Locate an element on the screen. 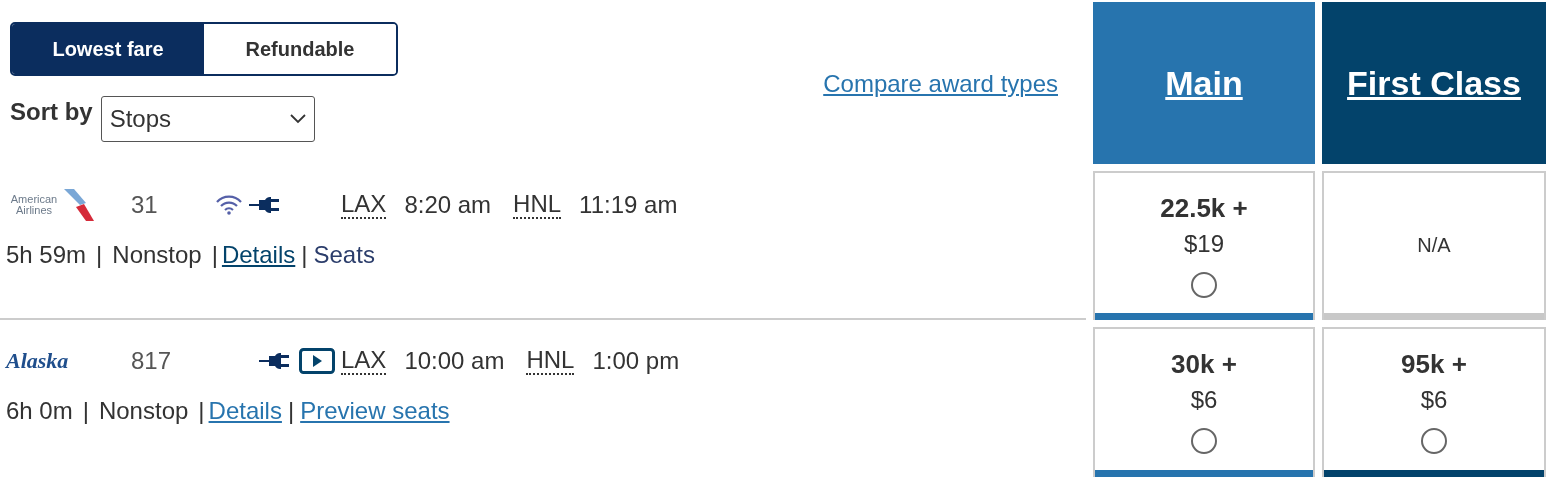  wifi-icon is located at coordinates (229, 205).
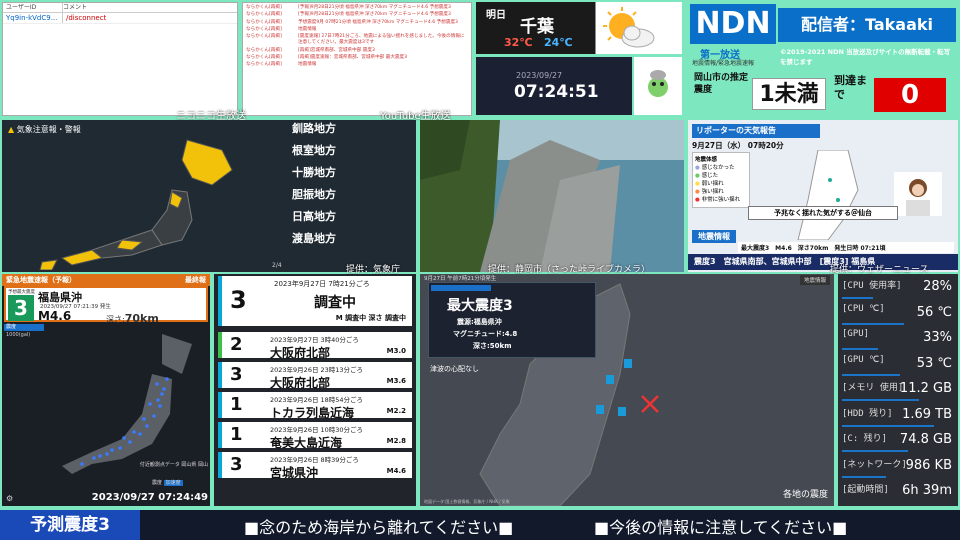 The width and height of the screenshot is (960, 540). What do you see at coordinates (629, 28) in the screenshot?
I see `sun-cloud-icon` at bounding box center [629, 28].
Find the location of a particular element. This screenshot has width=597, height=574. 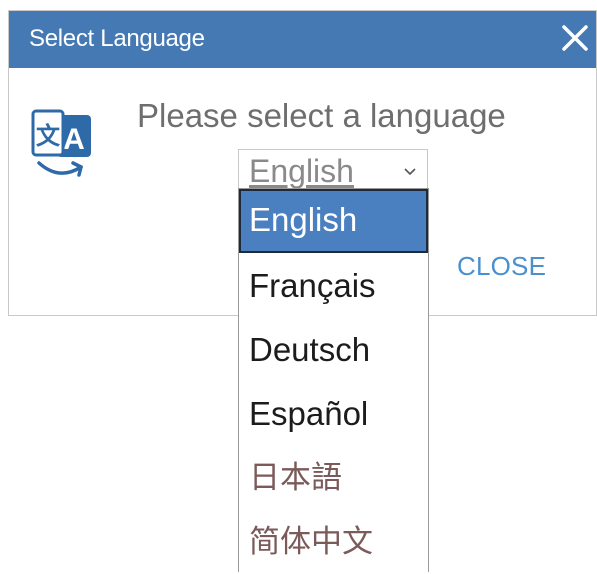

close-x-icon is located at coordinates (575, 38).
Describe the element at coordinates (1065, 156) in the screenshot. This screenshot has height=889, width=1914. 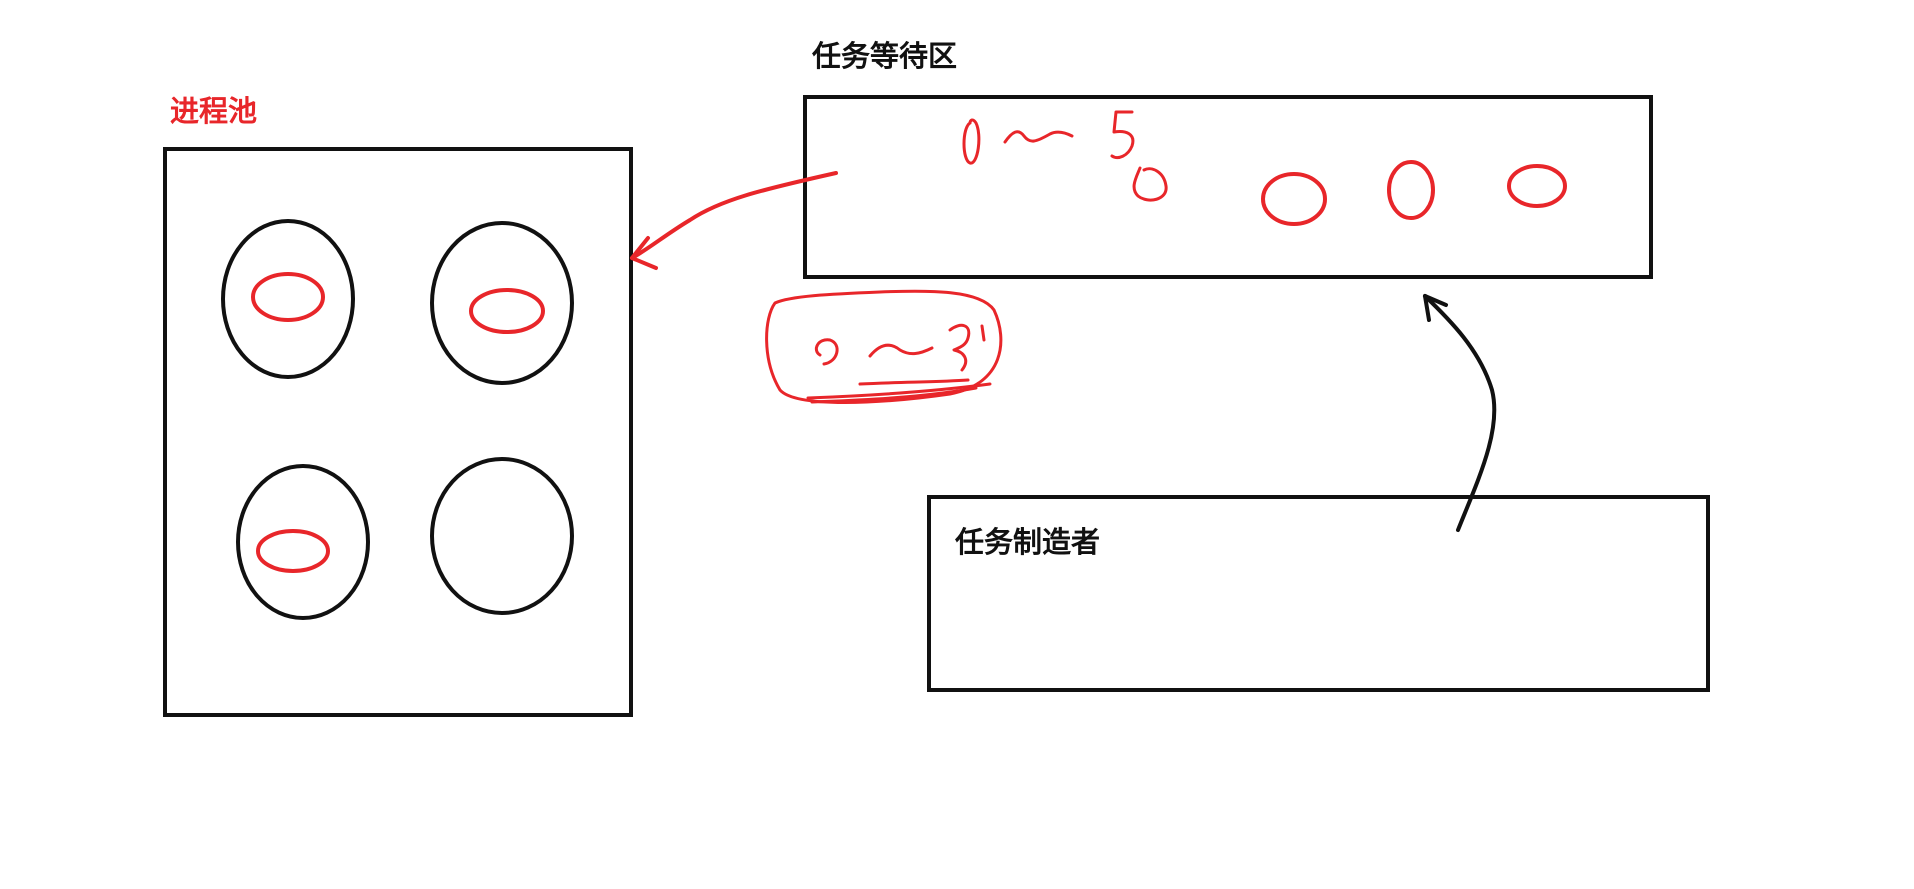
I see `queue-range-scribble` at that location.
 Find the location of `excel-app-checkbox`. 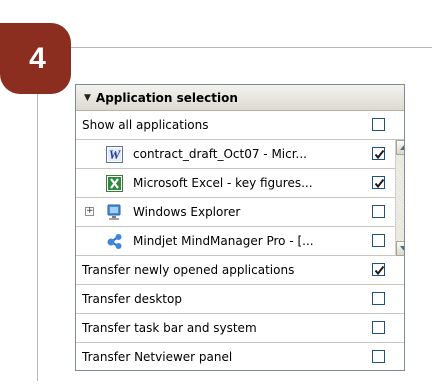

excel-app-checkbox is located at coordinates (378, 182).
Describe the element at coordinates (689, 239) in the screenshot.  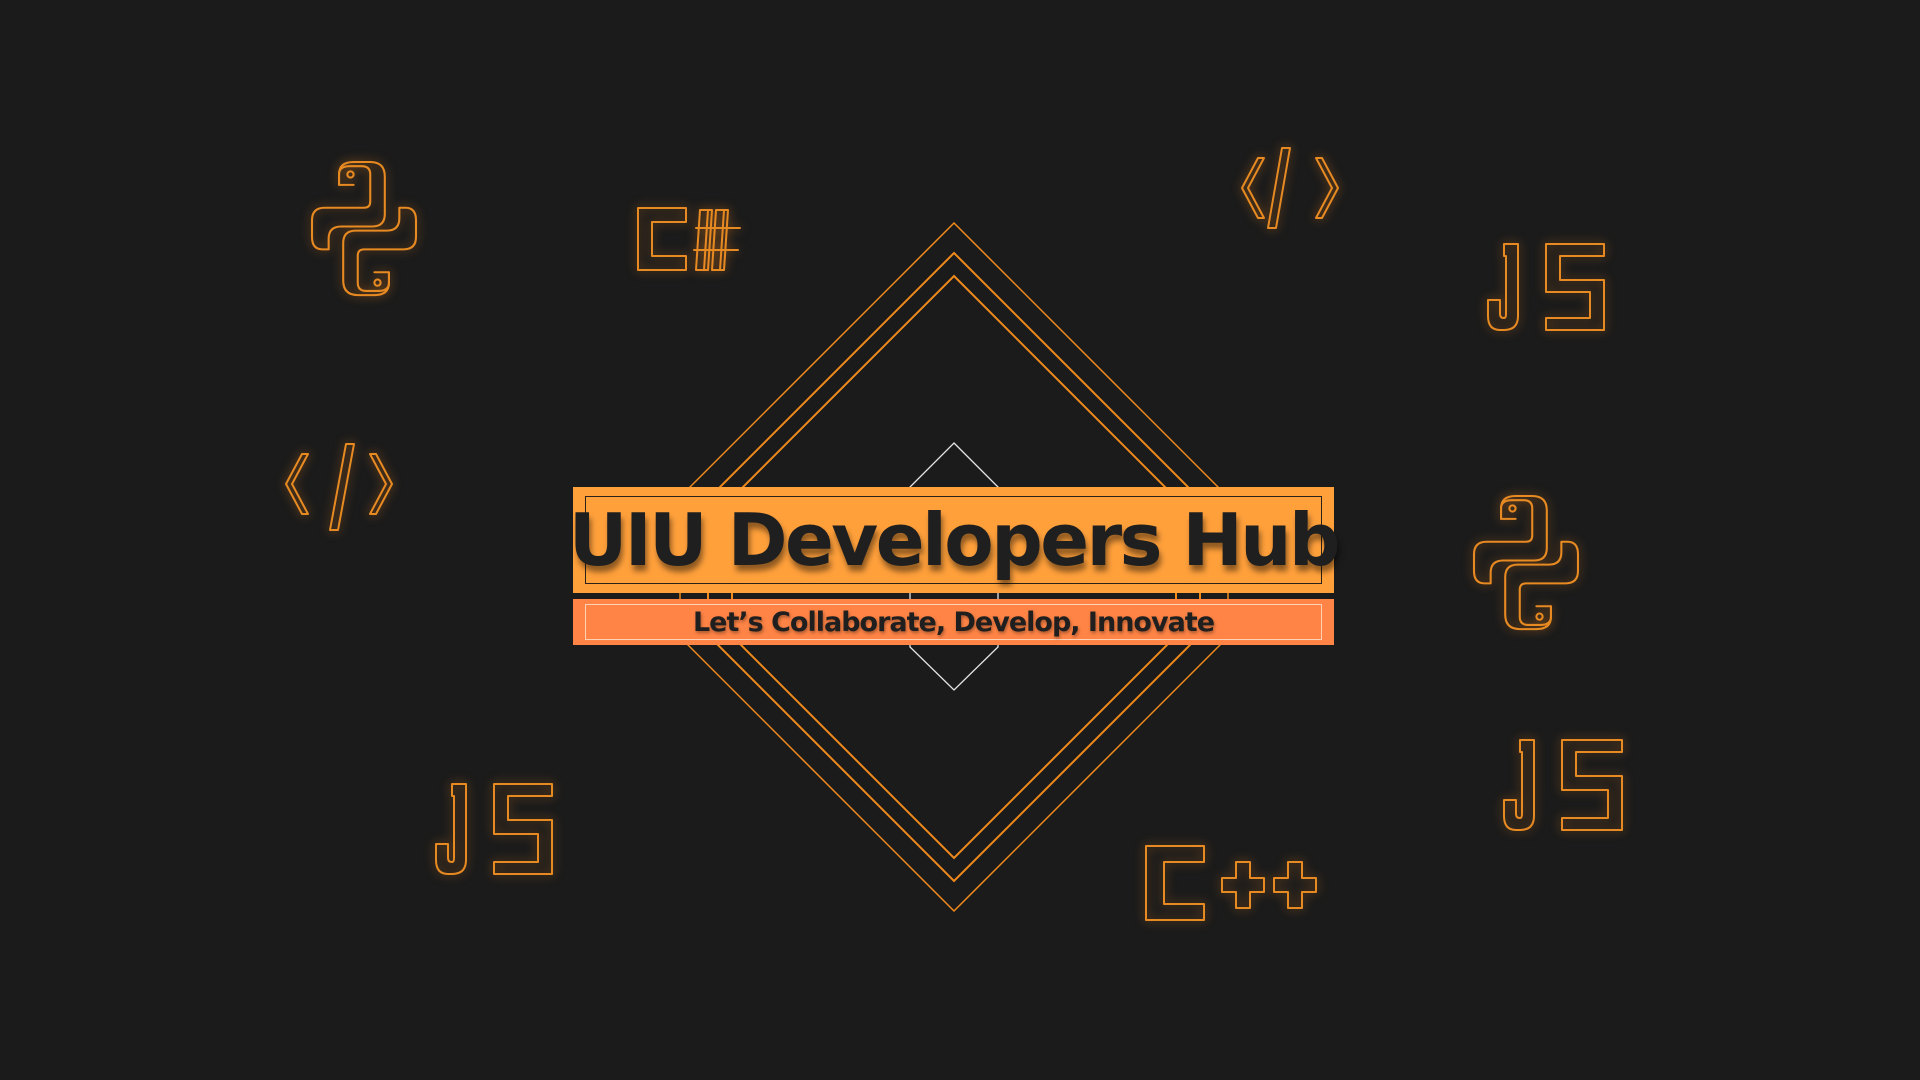
I see `csharp-icon` at that location.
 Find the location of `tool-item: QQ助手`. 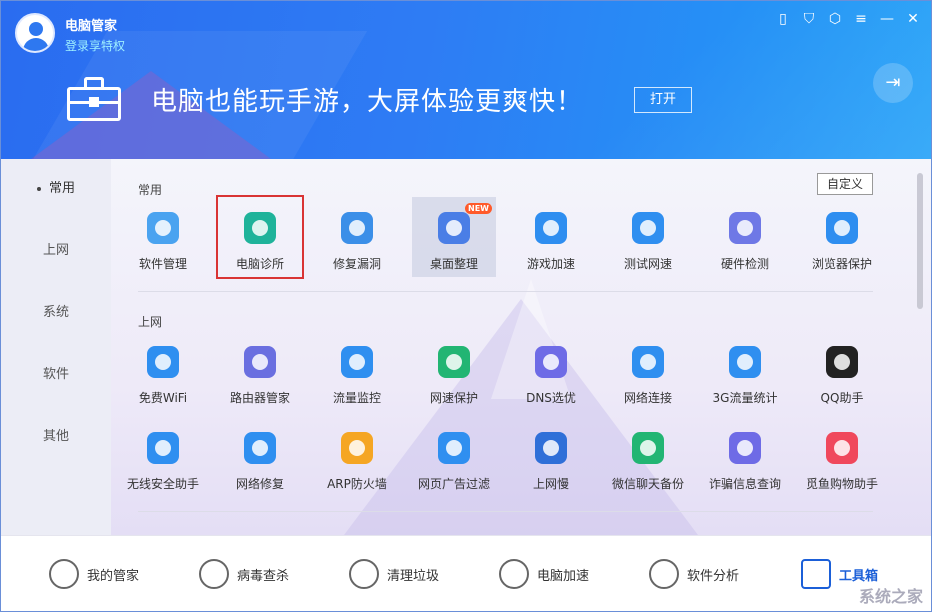

tool-item: QQ助手 is located at coordinates (842, 371).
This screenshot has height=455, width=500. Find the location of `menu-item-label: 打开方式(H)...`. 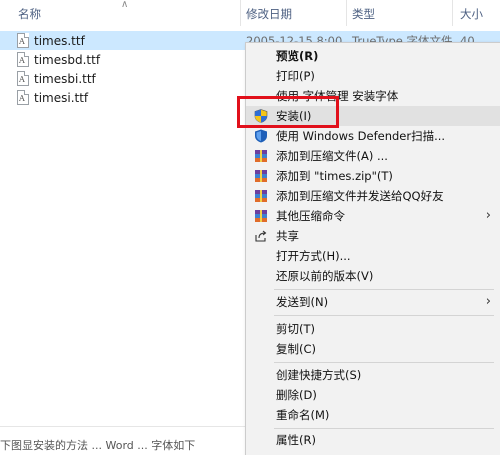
******************************
▸ Description of the task: Write out the data between the lines holding "Find the location of a" and "excel-app-checkbox is located", inclusive, as a numbered list with the blank lines dropped and the pictures left out.

▸ Output below:
1. Find the location of a particular element. This screenshot has width=597, height=574. 
2. close-x-icon is located at coordinates (575, 38).
3. Describe the element at coordinates (1065, 156) in the screenshot. This screenshot has height=889, width=1914. 
4. I see `queue-range-scribble` at that location.
5.  Find the location of `excel-app-checkbox`. 
6. excel-app-checkbox is located at coordinates (378, 182).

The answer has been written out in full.